In an age in which sustainable sourcing is top-of-mind for businesses across a wide range of sectors, many firms are reevaluating their transportation practices in an effort to reduce costs and minimize environmental impact. This concern is particularly vital for companies in the consumer products market, as their business models are based in large part on the ability to ship great volumes of goods to customers with as much speed and as little disruption as possible.
Despite the wave of new thinking, older methods of transporting goods are still preferred by most companies. New statistics from the United States Census Bureau showed that trucking outpaced all other single-mode forms of transportation in 2012. Last year, trucks accounted for 73.7 percent of all freight shipped by value. They also made up the vast majority of tonnage, as 70 percent of all shipments by weight were carried via trucks.
Rail shipments, on the other hand, accounted for only 3.3 percent of freight by value, though 15.8 percent of tonnage was handled by trains, according to the report.
Bob Costello, chief economist for the American Trucking Associations, suggested that the statistics reflect not simply the predominance of trucking, but the increasing flexibility that companies and their suppliers have in choosing the right modes of transport.

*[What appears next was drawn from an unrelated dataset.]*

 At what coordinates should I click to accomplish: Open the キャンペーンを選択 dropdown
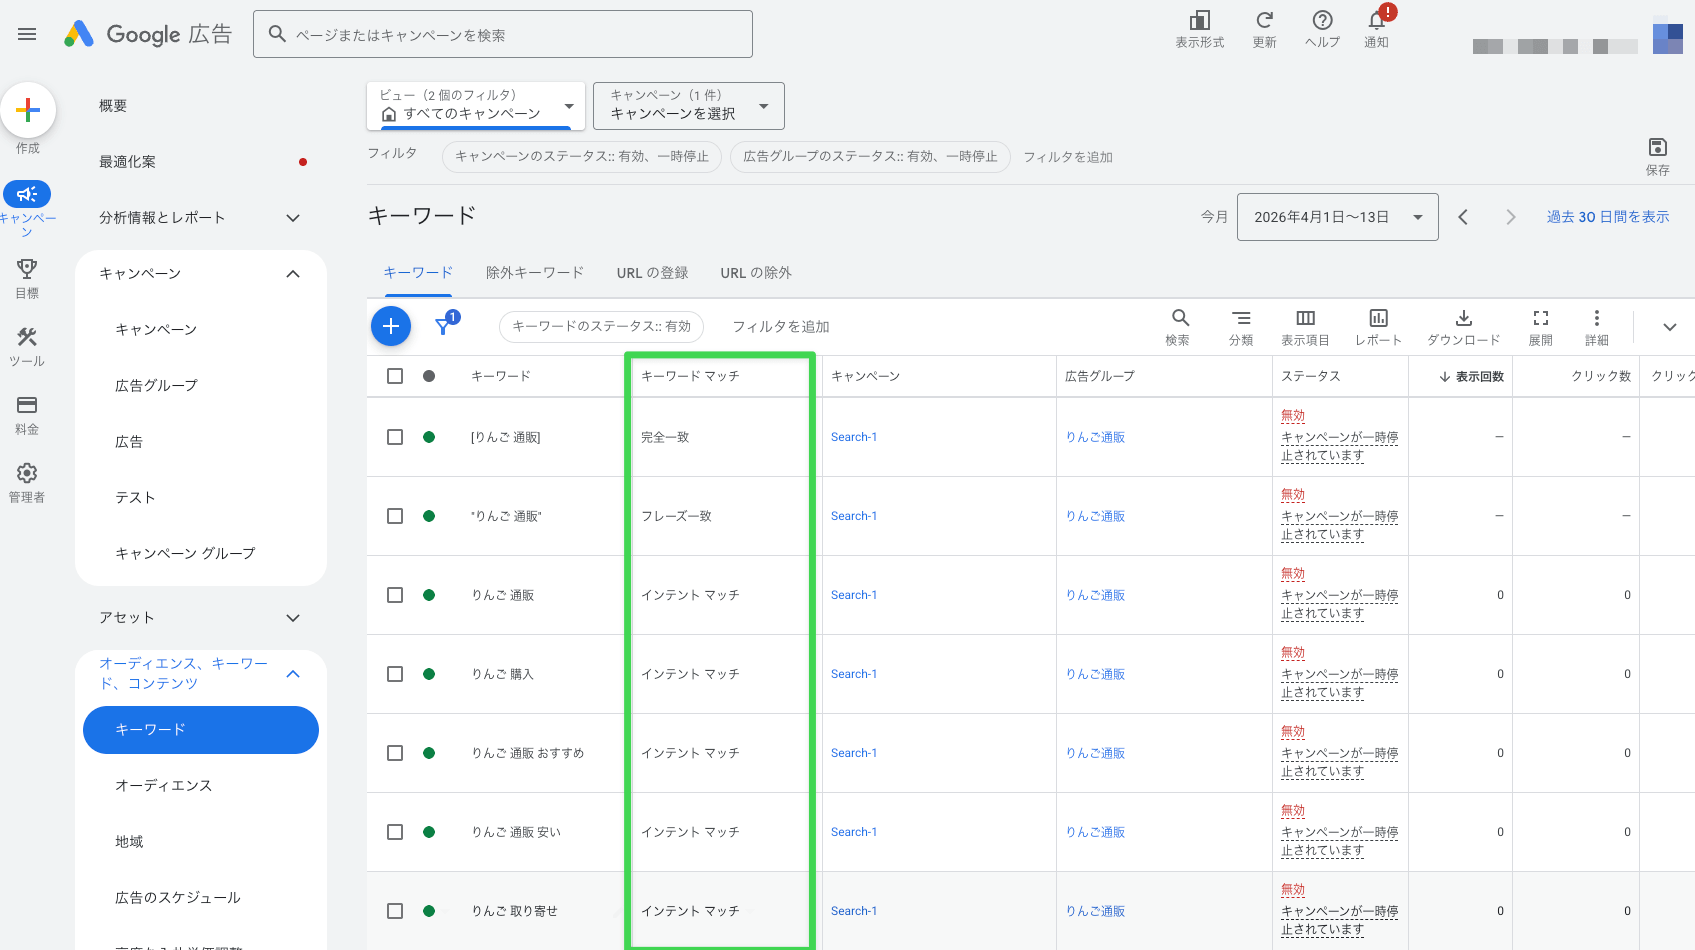pos(688,105)
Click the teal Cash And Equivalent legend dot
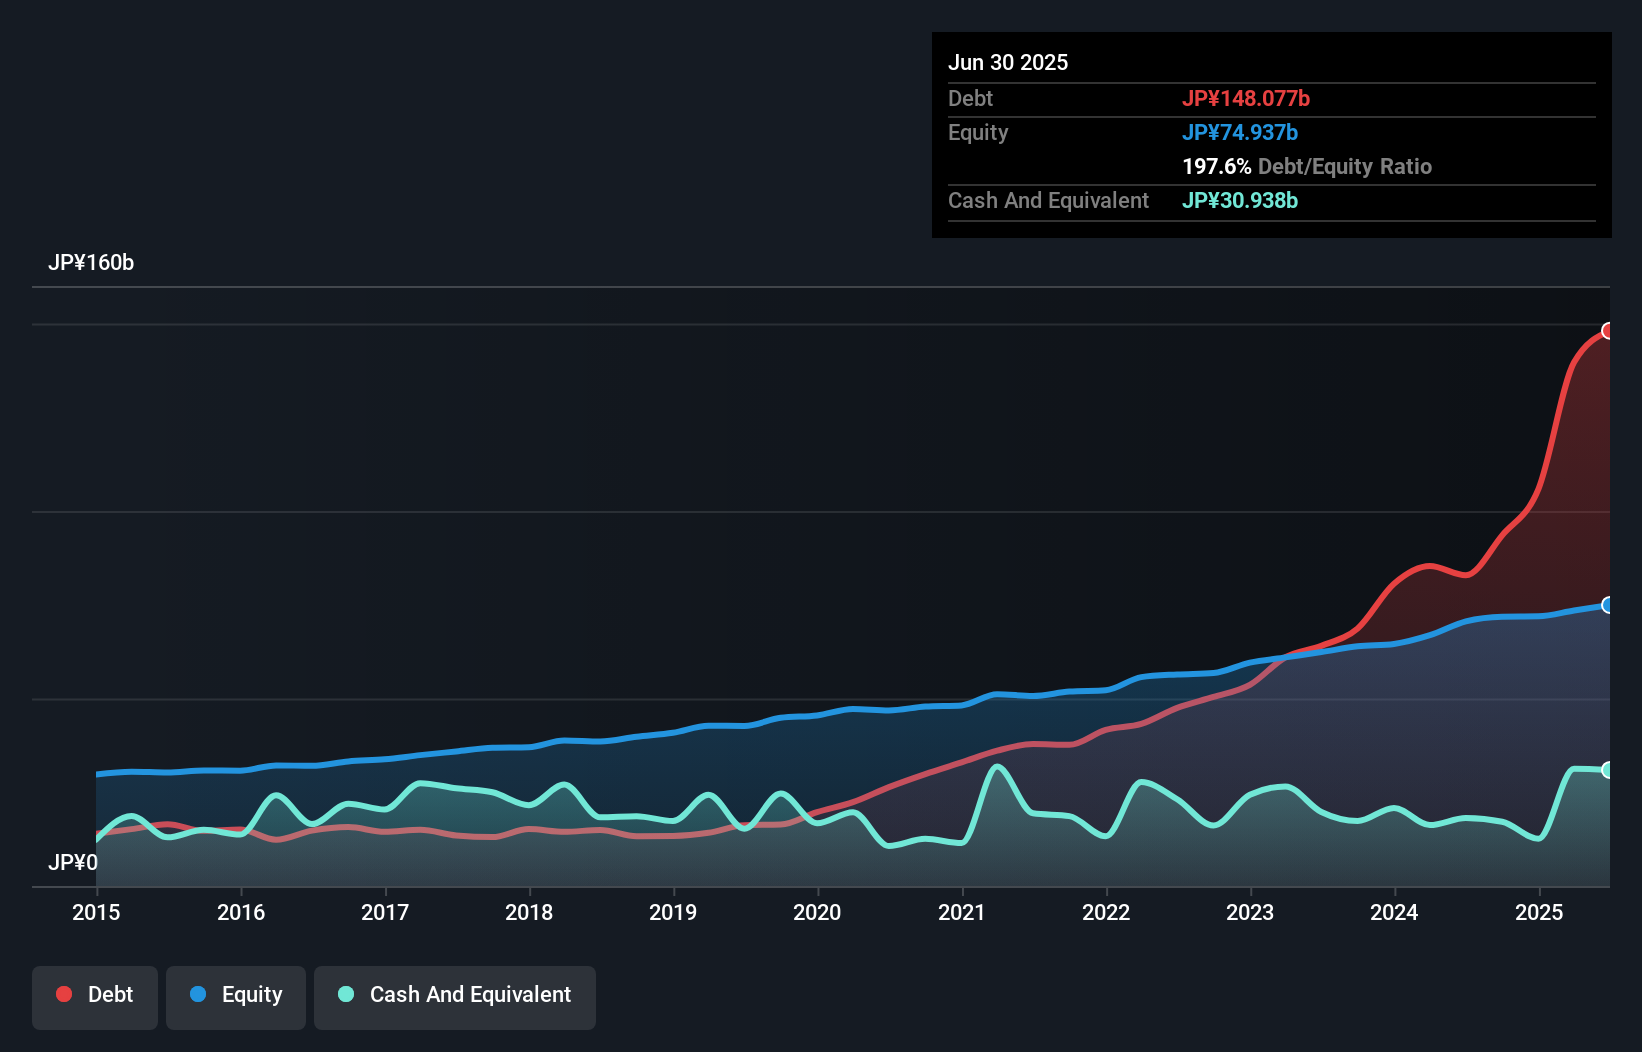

"While feasible under certain conditions, the potential for rail intermodal to gain a significant amount of truck market share is limited. Now more than ever, the two modes are more likely to complement each other than compete for business," Costello remarked.
Evaluating for sustainability in light of growth
Costello's comments are a reminder that having a broad set of options for freight sourcing is a positive thing. Companies that value green logistics can't simply choose one transportation method based on limited criteria.
The need to manage supply chains proactively for sustainability and business cost reduction becomes more pressing in light of continued signs of an economic upturn. According to a study by the Institute for Supply Management, capital expenditures are set to increase by 8 percent in the overall manufacturing industry next year, in comparison with the 4.6 percent growth projected for non-manufacturing sectors.
"Manufacturing purchasing and supply executives expect to see continued growth in 2014. They are optimistic about their overall business prospects for the first half of 2014 and are even more optimistic about the second half of 2014," remarked Bradley Holcomb, chair of the ISM Manufacturing Business Survey Committee.
In times of increased activity, there is a risk for companies to put aside sustainability in favor of cashing in on the growth - but that plan can't be effective for the long term.